“Invasive species are organisms (usually transported by humans) which successfully establish themselves in, and then overcome, otherwise intact, pre-existing native ecosystems. Biologists are still trying to characterise this capability to invade in the hope that incipient invasions can be predicted and stopped. Factors may include: an organism has been relieved of the pressures of predators or parasites of its native country; being biologically "hardy", for example, has short generations and a generalist diet; arriving in an ecosystem already disturbed by humans or some other factor. But whatever the causes, the consequences of such invasions - including alteration of habitat and disruption of natural ecosystem processes - are often catastrophic for native species.”

IUCN/SSC Invasive Species Specialist Group (http://www.issg.org)

Many species of tilapia native to Africa and the Levant has been introduced by man to other parts of the world.

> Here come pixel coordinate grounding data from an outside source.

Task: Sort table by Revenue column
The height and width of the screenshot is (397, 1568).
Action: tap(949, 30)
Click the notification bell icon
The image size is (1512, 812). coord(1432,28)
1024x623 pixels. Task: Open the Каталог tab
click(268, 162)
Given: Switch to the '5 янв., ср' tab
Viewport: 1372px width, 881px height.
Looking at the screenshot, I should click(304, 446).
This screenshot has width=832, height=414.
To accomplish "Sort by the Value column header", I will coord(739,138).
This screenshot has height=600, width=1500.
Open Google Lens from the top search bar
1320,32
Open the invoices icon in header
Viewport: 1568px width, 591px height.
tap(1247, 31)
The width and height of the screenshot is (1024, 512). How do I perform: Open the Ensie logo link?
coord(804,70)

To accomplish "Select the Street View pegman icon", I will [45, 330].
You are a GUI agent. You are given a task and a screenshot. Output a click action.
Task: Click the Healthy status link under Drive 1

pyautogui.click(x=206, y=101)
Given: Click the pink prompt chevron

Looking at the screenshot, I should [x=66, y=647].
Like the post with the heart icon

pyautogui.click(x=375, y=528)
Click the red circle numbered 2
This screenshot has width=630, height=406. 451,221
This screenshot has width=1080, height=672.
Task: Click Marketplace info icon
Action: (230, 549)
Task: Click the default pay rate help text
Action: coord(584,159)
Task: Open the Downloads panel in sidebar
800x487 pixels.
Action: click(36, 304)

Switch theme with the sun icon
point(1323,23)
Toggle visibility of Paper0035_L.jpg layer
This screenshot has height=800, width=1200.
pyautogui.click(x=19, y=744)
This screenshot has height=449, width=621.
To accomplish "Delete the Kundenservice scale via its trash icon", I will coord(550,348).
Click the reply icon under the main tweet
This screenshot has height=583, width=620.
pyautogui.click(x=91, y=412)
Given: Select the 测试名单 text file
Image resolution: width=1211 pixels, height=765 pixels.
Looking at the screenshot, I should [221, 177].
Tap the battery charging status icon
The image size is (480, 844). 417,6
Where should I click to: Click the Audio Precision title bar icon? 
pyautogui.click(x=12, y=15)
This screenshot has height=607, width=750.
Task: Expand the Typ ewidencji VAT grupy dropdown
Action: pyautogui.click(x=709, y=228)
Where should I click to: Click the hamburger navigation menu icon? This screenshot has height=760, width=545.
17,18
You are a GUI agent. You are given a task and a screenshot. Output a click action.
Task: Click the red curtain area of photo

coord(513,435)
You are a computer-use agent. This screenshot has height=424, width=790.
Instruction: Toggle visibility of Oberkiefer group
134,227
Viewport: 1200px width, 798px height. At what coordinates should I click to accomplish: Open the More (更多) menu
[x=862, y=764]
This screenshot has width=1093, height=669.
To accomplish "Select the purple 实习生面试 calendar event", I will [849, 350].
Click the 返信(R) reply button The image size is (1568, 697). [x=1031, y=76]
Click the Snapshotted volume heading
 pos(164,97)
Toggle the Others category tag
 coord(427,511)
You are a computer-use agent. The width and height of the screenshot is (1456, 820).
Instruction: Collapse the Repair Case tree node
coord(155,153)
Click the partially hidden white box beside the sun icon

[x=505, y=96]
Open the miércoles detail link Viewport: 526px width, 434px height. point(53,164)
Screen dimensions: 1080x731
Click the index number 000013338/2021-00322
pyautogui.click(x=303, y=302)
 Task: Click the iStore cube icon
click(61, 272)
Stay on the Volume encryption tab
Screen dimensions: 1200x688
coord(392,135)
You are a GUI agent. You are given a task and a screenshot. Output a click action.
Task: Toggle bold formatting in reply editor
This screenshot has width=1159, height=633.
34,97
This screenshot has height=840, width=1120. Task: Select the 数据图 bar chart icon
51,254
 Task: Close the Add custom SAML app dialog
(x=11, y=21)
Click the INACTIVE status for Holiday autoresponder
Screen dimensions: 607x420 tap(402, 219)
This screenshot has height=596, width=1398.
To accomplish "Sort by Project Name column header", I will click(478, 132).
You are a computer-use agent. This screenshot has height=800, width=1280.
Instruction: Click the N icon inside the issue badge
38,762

In some cases, the introductions have been accidental; tilapia fish have managed to escape from fish farms or ornamental fish breeders. In other cases, the introduction has been deliberate, e.g. to combat mosquito or aquatic weeds. Tilapia has also been introduced as food fish to lakes and other bodies of water. If you are an aquarist keeping tilapia as a pet, it is every important never to release it into the wild. If you fail to find a new home for your pet, it should be euthanized.

Many species of tilapia are amazingly adaptable and this makes them especially prone to becoming problematic invasive species. Quite a few tilapias can adapt to brackish conditions and some are even capable of living where the salinity is 35 ppt, the average salinity of sea water. Tilapias are also famous for their opportunistic feeding style and many species can make use of a wide range of food sources, from aquatic invertebrates and small fish to decomposing organic matter (detritus), plants and plankton. In addition to this, many species and variants breed rapidly and grow fast. It should however be noted that most species are sensitive to cold since they hail from tropical environments.   

Tilapia can cause problems for native flora and fauna in several ways. They will compete with other species for food and can disrupt the ecological balance. Tilapia can also cause turbidity in clear waters since they are fond of digging. Turbidity will reduce the amount of available light in the water, which affects all organisms relying on photosynthesis.                                                           

Examples of tilapia as an invasive species

• In the United States, established tilapia populations of tilapia occur in the many different parts of the country. There is for instance a thriving population of Oreochromis mossambicus in Salton Sea, an inland saline lake in Southern California.
  
  
• Further south in the Americas, Tilapia has been introduced to the sensitive Galapagos Islands. The Galapagos Islands are located far off the coast of Ecuador in South America and their remoteness has resulted in a very high degree of endemic species. These endemic species are now threatened by the introduction of foreign species, such as tilapia fish.
  
  
• In Singapore, the problem with tilapia as an invasive species may be on its way of solving itself. During World War II, Oreochromis mossambicus was introduced to Singapore by the Japanese. Soon, it became a common fish in both fresh and brackish water, as well as in the sea off the northern coast. Since the late 1980s, these feral population have however been declining dramatically and this is believed to be caused by the introduction of other tilapias, probably the hybrid Oreochromis mossambicus x Oreochromis niloticus and possibly also Oreochromis urolepis hornorum and Oreochromis aureus. When Oreochromis mossambicus mates with certain species and hybrids, the resulting batches tend to have a much skewed sex ratio where almost all fishes are male. It is also common for hybrids to produce a lower number of fry per spawning. In addition to this, it is not unreasonable to assume that that offspring containing genetic material from Oreochromis niloticus risk losing the high salinity tolerance of Oreochromis mossambicus and instead get the low salinity tolerance of Oreochromis niloticus.